An ordinary miracle:
in the dead of night
the barking of invisible dogs.

One miracle out of many:
a small, airy cloud
yet it can block a large and heavy moon.

Several miracles in one:
an alder tree reflected in the water,
and that it's backwards left to right
and that it grows there, crown down
and never reaches the bottom,
even though the water is shallow.

An everyday miracle:
winds weak to moderate
turning gusty in storms.

First among equal miracles:
cows are cows.

Second to none:
just this orchard
from just that seed.

A miracle without a cape and top hat:
scattering white doves.

A miracle, for what else could you call it:
today the sun rose at three-fourteen
and will set at eight-o-one.

A miracle, less surprising than it should be:
even though the hand has fewer than six fingers,
it still has more than four.

A miracle, just take a look around:
the world is everywhere.

An additional miracle, as everything is additional:
the unthinkable
is thinkable.

-- translated by Joanna Trzeciak in the collection Miracle Fair


  1. Lovely poem.

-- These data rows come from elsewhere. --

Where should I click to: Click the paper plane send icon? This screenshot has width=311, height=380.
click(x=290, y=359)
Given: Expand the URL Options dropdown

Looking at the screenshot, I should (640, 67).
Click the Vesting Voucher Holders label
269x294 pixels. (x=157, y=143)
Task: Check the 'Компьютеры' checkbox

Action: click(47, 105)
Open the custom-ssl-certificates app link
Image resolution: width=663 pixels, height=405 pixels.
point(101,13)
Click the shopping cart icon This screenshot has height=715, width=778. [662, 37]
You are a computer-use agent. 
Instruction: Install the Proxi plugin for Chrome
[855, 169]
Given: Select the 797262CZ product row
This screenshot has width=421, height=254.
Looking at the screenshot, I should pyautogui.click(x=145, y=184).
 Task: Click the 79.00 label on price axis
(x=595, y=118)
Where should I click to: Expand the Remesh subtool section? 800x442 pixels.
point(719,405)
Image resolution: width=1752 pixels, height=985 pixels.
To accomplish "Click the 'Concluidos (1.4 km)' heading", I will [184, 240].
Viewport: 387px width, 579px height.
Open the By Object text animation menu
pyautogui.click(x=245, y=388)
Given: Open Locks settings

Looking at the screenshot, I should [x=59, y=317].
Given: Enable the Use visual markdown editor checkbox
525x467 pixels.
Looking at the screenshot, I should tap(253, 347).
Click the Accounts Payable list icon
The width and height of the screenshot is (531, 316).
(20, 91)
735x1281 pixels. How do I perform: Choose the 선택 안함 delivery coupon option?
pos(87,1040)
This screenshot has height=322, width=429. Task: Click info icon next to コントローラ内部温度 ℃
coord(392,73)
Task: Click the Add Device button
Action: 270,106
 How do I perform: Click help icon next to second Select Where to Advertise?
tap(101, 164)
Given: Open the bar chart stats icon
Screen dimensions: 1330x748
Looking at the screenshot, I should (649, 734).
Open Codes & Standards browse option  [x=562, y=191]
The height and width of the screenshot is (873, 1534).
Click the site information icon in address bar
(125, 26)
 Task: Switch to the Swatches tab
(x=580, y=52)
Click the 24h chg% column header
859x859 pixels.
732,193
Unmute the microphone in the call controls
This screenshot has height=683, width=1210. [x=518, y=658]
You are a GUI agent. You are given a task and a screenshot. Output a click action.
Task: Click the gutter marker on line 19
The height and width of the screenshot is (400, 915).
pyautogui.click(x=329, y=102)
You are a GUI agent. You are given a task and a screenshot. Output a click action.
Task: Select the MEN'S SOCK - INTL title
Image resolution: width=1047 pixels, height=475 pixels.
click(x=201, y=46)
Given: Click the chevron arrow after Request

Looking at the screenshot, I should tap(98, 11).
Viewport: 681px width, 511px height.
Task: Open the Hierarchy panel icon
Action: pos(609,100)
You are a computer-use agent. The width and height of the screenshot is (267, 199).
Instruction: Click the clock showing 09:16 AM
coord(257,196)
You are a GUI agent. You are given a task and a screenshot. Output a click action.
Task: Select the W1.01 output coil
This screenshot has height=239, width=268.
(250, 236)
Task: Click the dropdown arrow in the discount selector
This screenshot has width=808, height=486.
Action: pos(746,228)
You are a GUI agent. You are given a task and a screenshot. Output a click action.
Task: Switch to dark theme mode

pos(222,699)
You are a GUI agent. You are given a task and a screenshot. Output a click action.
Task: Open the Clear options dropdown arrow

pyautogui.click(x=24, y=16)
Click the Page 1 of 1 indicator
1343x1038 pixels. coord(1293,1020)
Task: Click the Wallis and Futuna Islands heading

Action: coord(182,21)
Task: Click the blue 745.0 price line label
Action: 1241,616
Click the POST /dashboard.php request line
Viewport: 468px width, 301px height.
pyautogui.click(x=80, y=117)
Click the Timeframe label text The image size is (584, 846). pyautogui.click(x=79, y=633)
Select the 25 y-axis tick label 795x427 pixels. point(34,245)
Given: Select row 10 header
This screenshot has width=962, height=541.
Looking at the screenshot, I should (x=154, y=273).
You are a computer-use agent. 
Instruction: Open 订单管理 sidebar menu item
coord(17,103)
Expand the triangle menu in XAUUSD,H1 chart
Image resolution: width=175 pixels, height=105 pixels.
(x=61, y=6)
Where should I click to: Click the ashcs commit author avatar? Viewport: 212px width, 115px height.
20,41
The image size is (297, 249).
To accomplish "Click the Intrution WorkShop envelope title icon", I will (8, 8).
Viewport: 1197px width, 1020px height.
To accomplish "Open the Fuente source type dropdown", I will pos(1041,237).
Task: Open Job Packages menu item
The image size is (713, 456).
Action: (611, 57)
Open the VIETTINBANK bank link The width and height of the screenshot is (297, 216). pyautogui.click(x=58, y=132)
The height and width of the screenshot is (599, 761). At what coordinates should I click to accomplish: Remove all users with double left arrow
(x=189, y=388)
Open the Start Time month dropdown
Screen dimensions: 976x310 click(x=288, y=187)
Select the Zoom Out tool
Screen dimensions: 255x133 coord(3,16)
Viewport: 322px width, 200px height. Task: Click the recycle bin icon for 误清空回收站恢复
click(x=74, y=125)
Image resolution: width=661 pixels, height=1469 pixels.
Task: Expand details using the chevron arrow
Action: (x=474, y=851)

How did you find it?

    More please,



    The true mystery of the world is the visible, not the invisible.

    -Oscar Wilde

  2. Perfect line: Cows are cows.

    Having just used a colon in the above statement, I wonder if it was the translator's decision to use so many in the poem. Visually, they seemed to pop off the computer page.

    That said, I had to read this poem aloud. Sweet and graceful.

  3. Harried mom, I liked that line, too. It reminded me of Billy Collins' poem "Afternoon with Irish Cows."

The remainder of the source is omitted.